• **THE EXERCISE**
Rewrite the entries below as a JSON list of strings, with one string per line. Omit blank lines.

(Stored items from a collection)
┌────────

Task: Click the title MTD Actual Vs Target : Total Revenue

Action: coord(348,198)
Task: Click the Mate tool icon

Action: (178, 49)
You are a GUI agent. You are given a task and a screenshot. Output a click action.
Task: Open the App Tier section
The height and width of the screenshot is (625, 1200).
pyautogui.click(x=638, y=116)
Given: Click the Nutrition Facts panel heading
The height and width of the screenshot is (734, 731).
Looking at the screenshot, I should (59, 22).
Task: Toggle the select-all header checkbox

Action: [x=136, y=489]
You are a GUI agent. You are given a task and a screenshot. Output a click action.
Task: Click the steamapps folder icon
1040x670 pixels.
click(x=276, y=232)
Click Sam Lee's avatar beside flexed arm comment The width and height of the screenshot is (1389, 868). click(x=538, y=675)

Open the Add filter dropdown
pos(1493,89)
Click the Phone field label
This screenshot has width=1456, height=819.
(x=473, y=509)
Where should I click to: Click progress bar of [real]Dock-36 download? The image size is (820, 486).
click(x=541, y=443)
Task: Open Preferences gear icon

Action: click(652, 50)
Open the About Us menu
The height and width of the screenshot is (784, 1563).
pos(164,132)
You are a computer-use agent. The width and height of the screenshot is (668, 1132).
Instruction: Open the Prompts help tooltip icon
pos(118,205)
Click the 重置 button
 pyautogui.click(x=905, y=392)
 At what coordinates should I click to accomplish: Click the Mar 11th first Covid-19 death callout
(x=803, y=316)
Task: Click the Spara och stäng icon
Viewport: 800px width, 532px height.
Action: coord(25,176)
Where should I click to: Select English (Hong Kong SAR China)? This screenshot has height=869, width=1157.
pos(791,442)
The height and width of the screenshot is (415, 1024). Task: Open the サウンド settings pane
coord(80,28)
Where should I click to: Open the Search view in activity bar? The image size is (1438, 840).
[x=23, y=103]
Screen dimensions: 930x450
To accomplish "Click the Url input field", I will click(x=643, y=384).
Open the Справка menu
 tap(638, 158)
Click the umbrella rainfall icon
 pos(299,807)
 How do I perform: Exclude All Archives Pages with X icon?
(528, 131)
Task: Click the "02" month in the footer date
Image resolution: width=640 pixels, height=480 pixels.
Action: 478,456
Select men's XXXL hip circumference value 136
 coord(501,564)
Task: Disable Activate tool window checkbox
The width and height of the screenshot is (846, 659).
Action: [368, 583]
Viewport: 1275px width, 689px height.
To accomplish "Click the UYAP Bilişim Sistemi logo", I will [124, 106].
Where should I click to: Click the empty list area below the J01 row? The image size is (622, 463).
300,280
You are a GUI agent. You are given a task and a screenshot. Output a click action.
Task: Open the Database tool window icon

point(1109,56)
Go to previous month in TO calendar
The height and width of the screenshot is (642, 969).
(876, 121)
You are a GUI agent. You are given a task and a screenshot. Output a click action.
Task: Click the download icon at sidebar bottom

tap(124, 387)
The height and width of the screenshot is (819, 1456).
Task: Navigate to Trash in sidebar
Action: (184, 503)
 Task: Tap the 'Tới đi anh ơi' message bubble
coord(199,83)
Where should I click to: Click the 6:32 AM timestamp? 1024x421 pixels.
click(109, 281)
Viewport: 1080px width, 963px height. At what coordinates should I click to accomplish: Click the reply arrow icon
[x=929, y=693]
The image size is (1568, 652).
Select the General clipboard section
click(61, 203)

└────────

• **SOLVED EXERCISE**
[
  "Task: Click the title MTD Actual Vs Target : Total Revenue",
  "Action: coord(348,198)",
  "Task: Click the Mate tool icon",
  "Action: (178, 49)",
  "You are a GUI agent. You are given a task and a screenshot. Output a click action.",
  "Task: Open the App Tier section",
  "The height and width of the screenshot is (625, 1200).",
  "pyautogui.click(x=638, y=116)",
  "Given: Click the Nutrition Facts panel heading",
  "The height and width of the screenshot is (734, 731).",
  "Looking at the screenshot, I should (59, 22).",
  "Task: Toggle the select-all header checkbox",
  "Action: [x=136, y=489]",
  "You are a GUI agent. You are given a task and a screenshot. Output a click action.",
  "Task: Click the steamapps folder icon",
  "1040x670 pixels.",
  "click(x=276, y=232)",
  "Click Sam Lee's avatar beside flexed arm comment The width and height of the screenshot is (1389, 868). click(x=538, y=675)",
  "Open the Add filter dropdown",
  "pos(1493,89)",
  "Click the Phone field label",
  "This screenshot has width=1456, height=819.",
  "(x=473, y=509)",
  "Where should I click to: Click progress bar of [real]Dock-36 download? The image size is (820, 486).",
  "click(x=541, y=443)",
  "Task: Open Preferences gear icon",
  "Action: click(652, 50)",
  "Open the About Us menu",
  "The height and width of the screenshot is (784, 1563).",
  "pos(164,132)",
  "You are a computer-use agent. The width and height of the screenshot is (668, 1132).",
  "Instruction: Open the Prompts help tooltip icon",
  "pos(118,205)",
  "Click the 重置 button",
  " pyautogui.click(x=905, y=392)",
  " At what coordinates should I click to accomplish: Click the Mar 11th first Covid-19 death callout",
  "(x=803, y=316)",
  "Task: Click the Spara och stäng icon",
  "Viewport: 800px width, 532px height.",
  "Action: coord(25,176)",
  "Where should I click to: Select English (Hong Kong SAR China)? This screenshot has height=869, width=1157.",
  "pos(791,442)",
  "The height and width of the screenshot is (415, 1024). Task: Open the サウンド settings pane",
  "coord(80,28)",
  "Where should I click to: Open the Search view in activity bar? The image size is (1438, 840).",
  "[x=23, y=103]",
  "Screen dimensions: 930x450",
  "To accomplish \"Click the Url input field\", I will click(x=643, y=384).",
  "Open the Справка menu",
  " tap(638, 158)",
  "Click the umbrella rainfall icon",
  " pos(299,807)",
  " How do I perform: Exclude All Archives Pages with X icon?",
  "(528, 131)",
  "Task: Click the \"02\" month in the footer date",
  "Image resolution: width=640 pixels, height=480 pixels.",
  "Action: 478,456",
  "Select men's XXXL hip circumference value 136",
  " coord(501,564)",
  "Task: Disable Activate tool window checkbox",
  "The width and height of the screenshot is (846, 659).",
  "Action: [368, 583]",
  "Viewport: 1275px width, 689px height.",
  "To accomplish \"Click the UYAP Bilişim Sistemi logo\", I will [124, 106].",
  "Where should I click to: Click the empty list area below the J01 row? The image size is (622, 463).",
  "300,280",
  "You are a GUI agent. You are given a task and a screenshot. Output a click action.",
  "Task: Open the Database tool window icon",
  "point(1109,56)",
  "Go to previous month in TO calendar",
  "The height and width of the screenshot is (642, 969).",
  "(876, 121)",
  "You are a GUI agent. You are given a task and a screenshot. Output a click action.",
  "Task: Click the download icon at sidebar bottom",
  "tap(124, 387)",
  "The height and width of the screenshot is (819, 1456).",
  "Task: Navigate to Trash in sidebar",
  "Action: (184, 503)",
  " Task: Tap the 'Tới đi anh ơi' message bubble",
  "coord(199,83)",
  "Where should I click to: Click the 6:32 AM timestamp? 1024x421 pixels.",
  "click(109, 281)",
  "Viewport: 1080px width, 963px height. At what coordinates should I click to accomplish: Click the reply arrow icon",
  "[x=929, y=693]",
  "The image size is (1568, 652).",
  "Select the General clipboard section",
  "click(61, 203)"
]